Most outsourcing relationships assume success is an automatic outcome, with failure seen as a remote possibility. Reversing this assumption puts the relationship on a very different footing.
Most parties forget that the success of a relationship is based upon a simple rule: if the relationship is not working for one party, it is not working for the other. Taking this statement to heart is key to avoiding failure. Clients and providers intuitively understand this concept, but spend no time during courtship and contract to define failure’s warning signals, responses, and how the parties will effectively change the way they work together.
Early warning signals are generally easy to identify. Many outsourcing arrangements have a fundamental lack of understanding of the cause and effect of relationship breakdown, even though lip service is paid to relationship management during the course of the sourcing event and subsequent contractual phase. Without early attention, seemingly little problems can spiral into a series of perceptions and resultant behaviors that require a major recalibration to get the relationship back on track.
How do the stakeholders identify those signals that indicate that the potential for relationship failure lies ahead?

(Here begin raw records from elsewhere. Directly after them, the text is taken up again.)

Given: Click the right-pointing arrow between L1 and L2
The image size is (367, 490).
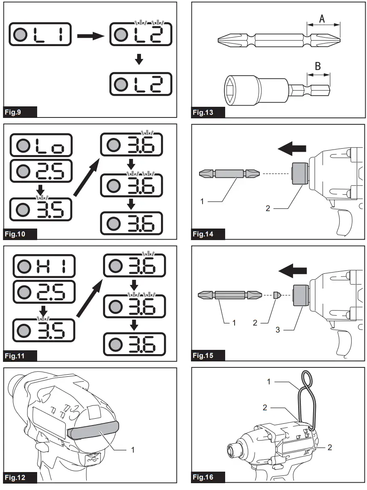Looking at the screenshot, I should (90, 35).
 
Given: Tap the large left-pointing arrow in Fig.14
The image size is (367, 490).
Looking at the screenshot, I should (292, 149).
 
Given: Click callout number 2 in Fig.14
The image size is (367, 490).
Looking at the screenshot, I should (268, 209).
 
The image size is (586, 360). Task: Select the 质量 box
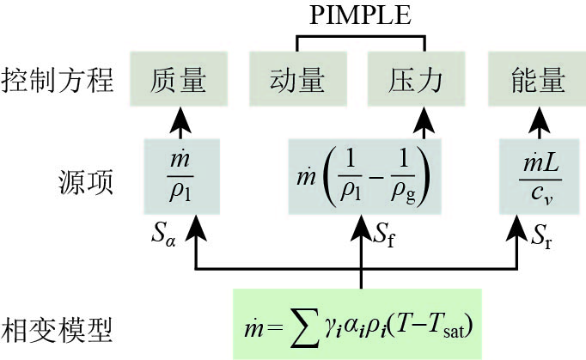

The signs are generally identifiable, ranging from changes in attitude to alterations in routines. When previously amiable provider staff members start to dig in, saying no to any and every request, trouble may loom. When governance routines slip or perpetually change (the governance du jour syndrome), it is symptomatic of the inability to table issues in a constructive way.
If issues or conflicts are automatically escalated upward, it is a signal that the teams may not be able to work effectively together, or that they are fatalistic about their inability to act. And tsunamis of change requests that languish unresolved week after week suggest an inability to tackle problems together.
Diagnosing the points of dispute — whether real or perceived — is the first step. Simply put, the first step is to tally a comprehensive, bilateral list of gripes, defining where all expectations and measurements — whether formal or informal — are not being met. Each gripe should have a describable and quantifiable cause that can be linked to an identifiable effect. These gripes may be contractually documentable such as missing SLAs ‘x’ percent of the time on call resolution, or describe ways of working that are not effective, such as the inability to provide a timely response to requests for information. Every gripe must be treated as real and actionable.
Understanding and aligning approaches to failure is imperative. The biggest challenge in avoiding failure in outsourcing relationships is responding in the same way or aligning each side’s response to failure. Failure unfortunately results from the inability to perform and the perception that performance has not been attained.